Work to be completed :: Update the material starting with the line containing "You are a GUI" and going on through the line containing "Screen dimensions: 600x1300": give those lines again with "click action" changed to "tap action" and nothing else altered.

Data ::
[start]

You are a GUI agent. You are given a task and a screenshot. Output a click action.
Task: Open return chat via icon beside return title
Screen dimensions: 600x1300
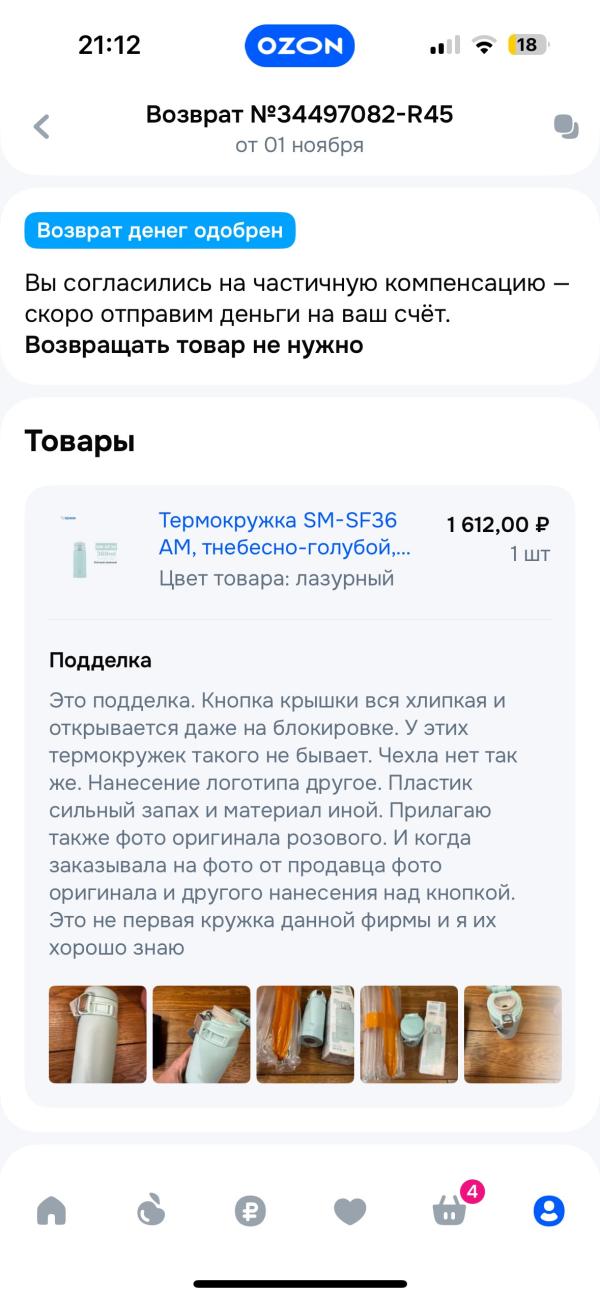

[end]
[start]

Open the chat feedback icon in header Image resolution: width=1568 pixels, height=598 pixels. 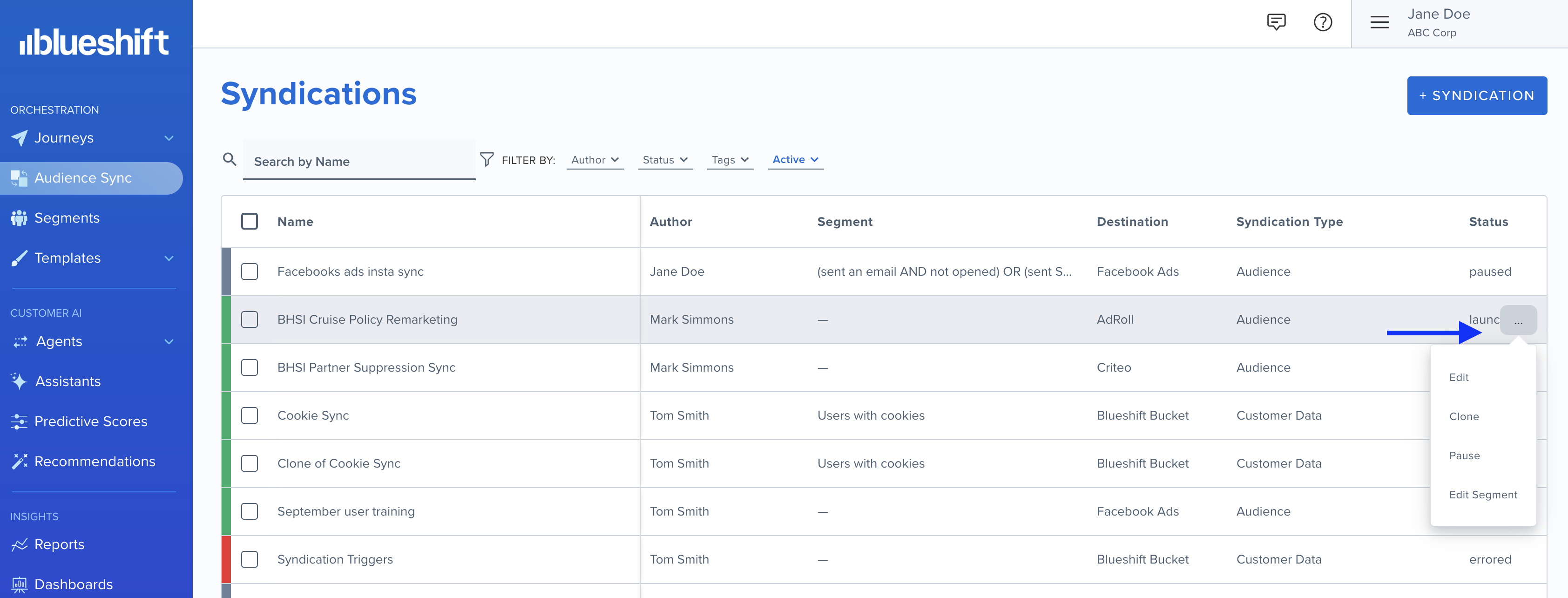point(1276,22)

[end]
[start]

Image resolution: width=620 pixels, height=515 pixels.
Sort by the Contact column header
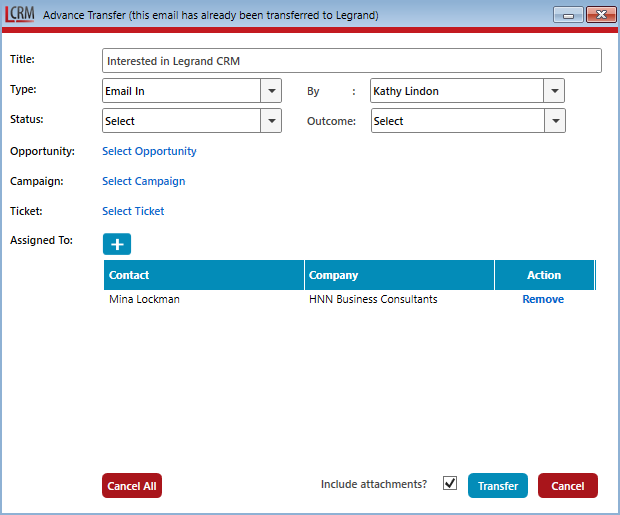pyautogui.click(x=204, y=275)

[end]

Written solution ::
You are a GUI agent. You are given a task and a screenshot. Output a tap action.
Task: Open return chat via icon beside return title
Screen dimensions: 600x1300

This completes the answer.